▸ TASK DETAILS: Among the lines below, a stretch begins at the one with "32 (101, 1267)" and ends at the one with "Archiwum do 2018 roku (59, 1885)". Repeat that stretch exactly, ends included.

* * *

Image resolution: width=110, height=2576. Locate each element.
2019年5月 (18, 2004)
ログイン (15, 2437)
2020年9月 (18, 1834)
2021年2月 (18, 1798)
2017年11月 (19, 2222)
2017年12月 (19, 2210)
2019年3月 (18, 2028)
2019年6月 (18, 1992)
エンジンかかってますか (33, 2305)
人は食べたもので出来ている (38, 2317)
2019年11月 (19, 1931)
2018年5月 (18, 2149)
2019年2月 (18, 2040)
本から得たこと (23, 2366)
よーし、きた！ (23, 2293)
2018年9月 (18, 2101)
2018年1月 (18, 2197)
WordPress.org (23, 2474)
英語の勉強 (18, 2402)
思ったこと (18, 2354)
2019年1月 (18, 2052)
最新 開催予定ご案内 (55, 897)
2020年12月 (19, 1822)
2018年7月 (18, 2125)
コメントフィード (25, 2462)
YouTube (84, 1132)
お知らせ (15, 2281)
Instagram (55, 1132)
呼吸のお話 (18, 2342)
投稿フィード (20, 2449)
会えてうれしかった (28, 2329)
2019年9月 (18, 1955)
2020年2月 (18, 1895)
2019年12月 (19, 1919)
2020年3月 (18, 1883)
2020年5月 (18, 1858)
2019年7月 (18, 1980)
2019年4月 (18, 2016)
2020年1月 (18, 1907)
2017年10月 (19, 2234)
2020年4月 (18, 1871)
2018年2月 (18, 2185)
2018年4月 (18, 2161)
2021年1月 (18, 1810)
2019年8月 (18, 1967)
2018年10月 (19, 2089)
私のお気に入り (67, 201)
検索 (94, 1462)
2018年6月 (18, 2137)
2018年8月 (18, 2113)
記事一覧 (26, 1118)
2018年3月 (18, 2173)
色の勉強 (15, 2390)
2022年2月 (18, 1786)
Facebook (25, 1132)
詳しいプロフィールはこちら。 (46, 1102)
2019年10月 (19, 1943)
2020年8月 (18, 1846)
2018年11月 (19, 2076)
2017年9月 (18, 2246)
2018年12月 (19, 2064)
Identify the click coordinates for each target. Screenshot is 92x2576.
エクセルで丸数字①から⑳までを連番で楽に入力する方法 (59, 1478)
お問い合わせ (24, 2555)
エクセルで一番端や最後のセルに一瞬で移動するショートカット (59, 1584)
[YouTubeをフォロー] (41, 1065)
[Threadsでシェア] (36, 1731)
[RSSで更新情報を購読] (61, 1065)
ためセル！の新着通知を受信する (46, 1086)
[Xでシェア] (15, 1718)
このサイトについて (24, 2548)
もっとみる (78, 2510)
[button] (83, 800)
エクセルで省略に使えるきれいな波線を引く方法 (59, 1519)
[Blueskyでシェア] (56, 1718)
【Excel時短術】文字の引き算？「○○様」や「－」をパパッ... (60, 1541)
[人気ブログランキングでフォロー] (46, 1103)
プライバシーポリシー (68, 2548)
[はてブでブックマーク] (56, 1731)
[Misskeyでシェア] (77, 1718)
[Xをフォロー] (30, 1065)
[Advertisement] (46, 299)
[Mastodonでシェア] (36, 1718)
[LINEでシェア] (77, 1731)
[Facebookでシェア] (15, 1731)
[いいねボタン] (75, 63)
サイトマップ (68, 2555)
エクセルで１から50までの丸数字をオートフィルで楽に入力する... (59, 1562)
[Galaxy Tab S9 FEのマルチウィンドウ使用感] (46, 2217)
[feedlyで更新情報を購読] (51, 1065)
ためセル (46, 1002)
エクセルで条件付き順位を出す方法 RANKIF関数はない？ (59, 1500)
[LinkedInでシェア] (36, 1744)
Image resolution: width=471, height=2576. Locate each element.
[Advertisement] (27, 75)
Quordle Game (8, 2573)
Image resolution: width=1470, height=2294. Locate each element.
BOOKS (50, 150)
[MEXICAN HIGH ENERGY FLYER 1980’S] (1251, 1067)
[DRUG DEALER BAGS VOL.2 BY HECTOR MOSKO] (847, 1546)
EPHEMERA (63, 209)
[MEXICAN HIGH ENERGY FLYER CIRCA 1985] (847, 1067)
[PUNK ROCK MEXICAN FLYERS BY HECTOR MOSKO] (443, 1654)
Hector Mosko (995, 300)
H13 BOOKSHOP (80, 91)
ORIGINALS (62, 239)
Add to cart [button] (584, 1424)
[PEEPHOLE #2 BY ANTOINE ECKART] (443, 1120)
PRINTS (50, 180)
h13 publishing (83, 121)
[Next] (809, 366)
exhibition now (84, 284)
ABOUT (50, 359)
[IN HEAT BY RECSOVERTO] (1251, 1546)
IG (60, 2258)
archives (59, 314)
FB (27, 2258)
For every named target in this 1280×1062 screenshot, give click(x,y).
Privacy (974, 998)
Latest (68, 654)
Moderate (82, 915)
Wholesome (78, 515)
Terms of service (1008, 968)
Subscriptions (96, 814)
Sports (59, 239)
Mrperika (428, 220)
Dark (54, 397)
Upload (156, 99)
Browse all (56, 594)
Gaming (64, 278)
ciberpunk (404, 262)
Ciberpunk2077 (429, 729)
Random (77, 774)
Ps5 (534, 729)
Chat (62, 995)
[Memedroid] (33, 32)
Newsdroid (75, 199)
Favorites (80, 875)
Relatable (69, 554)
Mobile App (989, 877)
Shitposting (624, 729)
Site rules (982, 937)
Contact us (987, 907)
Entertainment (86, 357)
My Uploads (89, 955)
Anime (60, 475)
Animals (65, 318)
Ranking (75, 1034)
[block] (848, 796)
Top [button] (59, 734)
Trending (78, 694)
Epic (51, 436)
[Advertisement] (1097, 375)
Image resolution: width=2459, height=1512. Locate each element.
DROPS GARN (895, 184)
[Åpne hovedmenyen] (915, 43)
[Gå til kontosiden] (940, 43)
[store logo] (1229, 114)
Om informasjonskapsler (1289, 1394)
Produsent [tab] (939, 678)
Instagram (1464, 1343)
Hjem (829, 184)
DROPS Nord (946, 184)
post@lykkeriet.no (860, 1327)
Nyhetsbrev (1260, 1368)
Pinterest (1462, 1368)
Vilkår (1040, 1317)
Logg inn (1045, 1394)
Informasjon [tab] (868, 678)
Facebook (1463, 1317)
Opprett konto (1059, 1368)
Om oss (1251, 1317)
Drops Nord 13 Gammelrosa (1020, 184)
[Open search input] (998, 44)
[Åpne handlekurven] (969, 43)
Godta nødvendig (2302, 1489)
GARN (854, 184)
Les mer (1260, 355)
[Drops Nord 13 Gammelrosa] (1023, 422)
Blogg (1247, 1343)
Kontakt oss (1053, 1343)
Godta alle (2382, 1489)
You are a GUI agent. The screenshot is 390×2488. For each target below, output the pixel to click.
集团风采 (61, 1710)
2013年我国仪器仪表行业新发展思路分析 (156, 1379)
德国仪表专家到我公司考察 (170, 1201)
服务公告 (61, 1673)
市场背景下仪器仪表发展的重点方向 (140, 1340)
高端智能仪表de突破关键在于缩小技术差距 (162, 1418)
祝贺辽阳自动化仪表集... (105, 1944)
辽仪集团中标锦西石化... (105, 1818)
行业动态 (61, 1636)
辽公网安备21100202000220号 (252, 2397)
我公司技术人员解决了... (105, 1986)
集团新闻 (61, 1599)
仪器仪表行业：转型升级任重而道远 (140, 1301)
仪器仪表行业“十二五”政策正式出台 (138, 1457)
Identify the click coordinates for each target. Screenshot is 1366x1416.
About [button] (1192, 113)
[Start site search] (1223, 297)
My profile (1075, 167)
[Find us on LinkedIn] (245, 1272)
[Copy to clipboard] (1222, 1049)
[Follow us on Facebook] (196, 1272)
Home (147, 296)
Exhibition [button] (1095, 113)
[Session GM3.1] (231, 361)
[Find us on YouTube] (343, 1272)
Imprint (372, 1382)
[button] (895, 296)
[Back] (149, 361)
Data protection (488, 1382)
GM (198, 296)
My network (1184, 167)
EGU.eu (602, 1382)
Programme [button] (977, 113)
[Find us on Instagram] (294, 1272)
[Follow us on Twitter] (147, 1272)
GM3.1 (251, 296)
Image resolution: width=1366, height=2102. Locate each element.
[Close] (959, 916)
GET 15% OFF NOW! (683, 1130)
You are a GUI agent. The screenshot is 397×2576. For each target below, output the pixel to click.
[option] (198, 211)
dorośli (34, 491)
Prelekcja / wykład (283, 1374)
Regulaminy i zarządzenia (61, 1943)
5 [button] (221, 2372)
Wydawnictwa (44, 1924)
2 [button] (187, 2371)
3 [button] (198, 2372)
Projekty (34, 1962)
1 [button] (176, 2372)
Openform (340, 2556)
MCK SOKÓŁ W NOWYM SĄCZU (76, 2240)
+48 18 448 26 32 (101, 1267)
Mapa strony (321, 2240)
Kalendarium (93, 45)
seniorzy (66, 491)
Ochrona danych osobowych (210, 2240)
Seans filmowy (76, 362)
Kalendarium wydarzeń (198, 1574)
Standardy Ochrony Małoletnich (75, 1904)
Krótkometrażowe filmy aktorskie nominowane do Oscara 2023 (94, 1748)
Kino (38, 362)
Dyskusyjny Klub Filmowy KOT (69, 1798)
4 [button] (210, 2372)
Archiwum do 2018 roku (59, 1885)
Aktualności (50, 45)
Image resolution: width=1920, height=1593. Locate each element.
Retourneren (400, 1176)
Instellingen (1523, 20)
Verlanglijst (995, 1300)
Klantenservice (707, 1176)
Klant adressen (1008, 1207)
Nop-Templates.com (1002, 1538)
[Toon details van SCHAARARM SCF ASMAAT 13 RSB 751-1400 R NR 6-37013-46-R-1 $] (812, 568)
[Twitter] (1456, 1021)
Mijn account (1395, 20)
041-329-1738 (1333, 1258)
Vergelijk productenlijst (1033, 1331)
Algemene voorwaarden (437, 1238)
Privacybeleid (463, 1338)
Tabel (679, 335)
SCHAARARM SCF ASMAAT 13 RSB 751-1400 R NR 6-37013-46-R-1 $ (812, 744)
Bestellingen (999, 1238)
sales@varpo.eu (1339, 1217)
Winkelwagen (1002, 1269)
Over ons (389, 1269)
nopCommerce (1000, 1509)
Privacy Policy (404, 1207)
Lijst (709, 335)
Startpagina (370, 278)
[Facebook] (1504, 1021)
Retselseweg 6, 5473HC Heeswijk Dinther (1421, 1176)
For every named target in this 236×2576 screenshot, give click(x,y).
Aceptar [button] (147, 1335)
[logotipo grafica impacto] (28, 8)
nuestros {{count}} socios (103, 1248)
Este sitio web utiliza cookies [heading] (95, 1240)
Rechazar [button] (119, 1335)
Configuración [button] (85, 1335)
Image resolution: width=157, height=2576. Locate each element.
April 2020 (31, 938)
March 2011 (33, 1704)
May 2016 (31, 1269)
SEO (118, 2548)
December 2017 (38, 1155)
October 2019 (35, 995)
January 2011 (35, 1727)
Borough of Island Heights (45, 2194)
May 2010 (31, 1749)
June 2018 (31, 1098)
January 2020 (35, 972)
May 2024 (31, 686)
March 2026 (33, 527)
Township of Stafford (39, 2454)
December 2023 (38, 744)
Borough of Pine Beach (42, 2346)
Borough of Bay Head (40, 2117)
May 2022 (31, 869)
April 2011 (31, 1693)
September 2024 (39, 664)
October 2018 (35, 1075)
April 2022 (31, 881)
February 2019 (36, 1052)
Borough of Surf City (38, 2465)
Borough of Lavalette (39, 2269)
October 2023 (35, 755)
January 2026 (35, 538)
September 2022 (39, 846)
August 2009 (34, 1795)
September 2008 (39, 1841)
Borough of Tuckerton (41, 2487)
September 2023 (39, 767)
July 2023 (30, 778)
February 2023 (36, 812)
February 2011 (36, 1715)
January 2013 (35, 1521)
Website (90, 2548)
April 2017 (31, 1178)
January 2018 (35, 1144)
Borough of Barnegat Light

* * *

▸ OUTPUT OF THE EXERCISE:
+48 18 448 26 32 (101, 1267)
Mapa strony (321, 2240)
Kalendarium (93, 45)
seniorzy (66, 491)
Ochrona danych osobowych (210, 2240)
Seans filmowy (76, 362)
Kalendarium wydarzeń (198, 1574)
Standardy Ochrony Małoletnich (75, 1904)
Krótkometrażowe filmy aktorskie nominowane do Oscara 2023 (94, 1748)
Kino (38, 362)
Dyskusyjny Klub Filmowy KOT (69, 1798)
4 [button] (210, 2372)
Archiwum do 2018 roku (59, 1885)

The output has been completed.